Building an AI Chatbot with Blazor Server and .NET 10

If you searched "build AI chatbot" in 2024, every result was Python + a JavaScript frontend. In 2026 that's no longer necessary. Microsoft.Extensions.AI and Blazor Server together give .NET developers a clean, end-to-end chatbot stack — with provider-agnostic models, native token streaming over SignalR, and SQL Server for conversation history. No Python in the path, no separate Node service, no copy-pasting JavaScript code into a Razor file.

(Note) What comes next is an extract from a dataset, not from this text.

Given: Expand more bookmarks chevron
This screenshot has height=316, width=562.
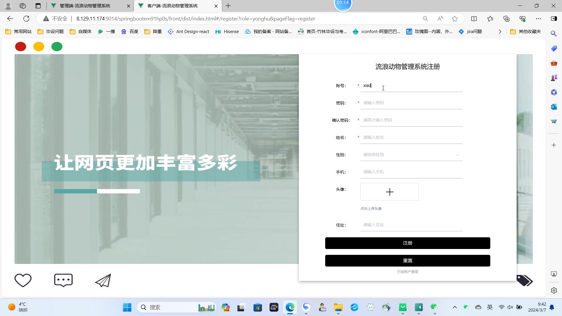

This guide walks through the production-ready architecture we recommend on Adaptive Web Hosting: .NET 10 on real Windows + IIS, Blazor Server for the UI, IChatClient for the model, and SQL Server 2022 for session storage.

StreamToken-by-token UX

.NET 10LTS runtime

FREESSL + WAF on every plan

The Blazor chatbot stack in 2026

Blazor Server

Reactive components rendered server-side. SignalR pipe stays open, perfect for streaming chat responses without WebSocket plumbing.

✅ AI Abstractions

Microsoft.Extensions.AI

Unified IChatClient across OpenAI, Anthropic, Azure OpenAI, Ollama, ONNX-local. Swap providers without rewriting your code.

✅ Storage

SQL Server 2022

Conversation history, user preferences, audit logs. Included on every Adaptive Web Hosting plan.

✅ Hosting

IIS on Windows

Real Windows Server with dedicated IIS Application Pools. SignalR + Blazor Server thrive on this — no serverless cold starts.

🟡 Provider

Model API

A GPT-4-class model from OpenAI, Anthropic, Azure OpenAI, or self-hosted via Ollama. Your choice — IChatClient abstracts the difference.

🟡 Optional

Content moderation

For public-facing chat, layer in OpenAI Moderation or Azure Content Safety before sending or storing user input.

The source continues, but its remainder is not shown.